Continue the article on the IAIS 2025 Global Insurance Market Report, picking up after its final sentence.

** start Passage given **

IAIS 2025: Private credit, AI and geopolitics top the risk list for global insurers

IAIS 2025 GIMAR flags rising private credit, deeper AI use, and geopolitics as key risks for insurers. Solvency is solid and outlook stable; supervisors want tighter controls.

Categorized in: AI News Insurance
Published on: Dec 18, 2025
IAIS 2025: Private credit, AI and geopolitics top the risk list for global insurers

IAIS 2025 GIMAR: Private credit, AI, and geopolitics set the agenda for insurers

The International Association of Insurance Supervisors (IAIS) has released its 2025 Global Insurance Market Report (GIMAR). The message is clear: private credit exposure is rising, AI is moving deeper into underwriting and claims, and geopolitical rifts are reshaping risk. Supervisors want governance and risk frameworks strengthened to keep the sector steady.

Across 2024, solvency and liquidity stayed solid, backed by capital buffers and steady investment income. Non-life combined ratios improved; life insurers benefited from supportive markets. Systemic risk indicators edged lower and remain well below banking. The outlook into 2026 is described as stable.

Private credit: yield comes with valuation and liquidity tension

Life insurers are allocating more to private credit for illiquidity premiums. The trade-off is tighter control around valuation, liquidity under stress, and borrower quality. Cross-border asset-intensive reinsurance adds another layer of risk transfer and collateral scrutiny.

  • Establish a complete inventory of private assets with look-through to obligors, covenants, and collateral.
  • Strengthen valuation governance: model overlays, market-implied cross-checks, and independent challenge.
  • Run liquidity drills by vintage, sector, and structure; pre-plan secondary sale playbooks and funding backstops.
  • Set concentration limits (sector, rating bucket, sponsor) and early-warning triggers on covenant breaches.
  • For asset-intensive reinsurance, assess counterparty quality, collateral terms, recapture mechanics, and jurisdictional risks.

Geoeconomic fragmentation: ALM, sanctions, and cross-border risk

Trade tensions, sanctions, and divergent rates are complicating asset-liability matching and capital planning. Basis risk, FX swings, and ring-fencing can strain hedges and cash mobility-especially for groups with multi-jurisdiction exposure, including travel and specialty lines.

  • Map sanctions exposure across portfolios, reinsurers, and vendors; embed automated screening and escalation.
  • Tighten ALM under rate dispersion: review hedge effectiveness, FX policy, and collateral calls under stress.
  • Run scenarios for capital controls, payment frictions, and market closures; pre-define liquidity bridging options.

** end Passage given **
** start Dataset excerpt **

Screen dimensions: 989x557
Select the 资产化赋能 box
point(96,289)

** end Dataset excerpt **

▶ _Expected answer_:
  • Diversify reinsurance panels by domicile; confirm enforceability and collateral sufficiency under stress.

AI in underwriting and claims: speed with guardrails

AI use is accelerating in pricing, claims triage, and fraud analytics. That brings questions on governance, cyber exposure, vendor dependence, and model bias. A new study cited in the report notes most insurance customers now use generative AI when shopping for travel cover-changing how they compare benefits, premiums, and exclusions.

  • Maintain an AI model inventory, risk tiering, and board-approved policy with clear accountability.
  • Test for fairness and drift; keep human-in-the-loop on adverse decisions and complex claims.
  • Harden data pipelines and third-party interfaces; define incident response for model or data failures.
  • Document features, training data provenance, and explainability standards for supervisors and customers.

Upskilling is now a control, not a perk. For structured training for underwriting and claims teams, see AI courses by job.

Climate and reinsurance: steady footing, active monitoring

Climate-related exposures are steady in the report, while reinsurers stayed well capitalised through 2024 with conservative portfolios and stabilising underwriting results. Still, secondary peril frequency, event clustering, and retro capacity remain watch items. Keep pricing, aggregation, and wordings aligned with updated hazard views.

What supervisors will focus on next

The IAIS will expand monitoring of alternative assets, deepen systemic-risk analysis, guide life-sector structural shifts, and enhance climate risk assessments. The Financial Stability Board reaffirmed the IAIS Holistic Framework for systemic risk in insurance, supporting continued global coordination.

  • Expect more guidance on private credit, valuation practices, and liquidity risk testing.
  • More data requests are likely on cross-border reinsurance, collateral, and intragroup transfers.

For context on the IAIS and its work, visit the IAIS website. For the systemic risk framework, see the FSB note on the Holistic Framework.

Board and CRO checklist for 2025-2026

  • Private assets: tighten valuation and liquidity playbooks; rehearse collateralised funding options.
  • ALM: refresh stress scenarios for sanctions, FX shocks, and rate divergence; validate hedge performance.
  • Reinsurance: review counterparty mix, collateral terms, and legal enforceability across jurisdictions.
  • AI: formalise policy, monitoring, and audit trails; verify fairness testing and vendor oversight.
  • Disclosure: enhance clarity on private credit exposure, sensitivity to rate moves, and AI governance.
  • Operations: confirm crisis communications and customer support plans for travel and cross-border claims.

The headline: the sector is steady, but the risk mix is shifting. Teams that get specific-on private credit controls, ALM under friction, and AI guardrails-will keep results consistent while supervisors raise the bar.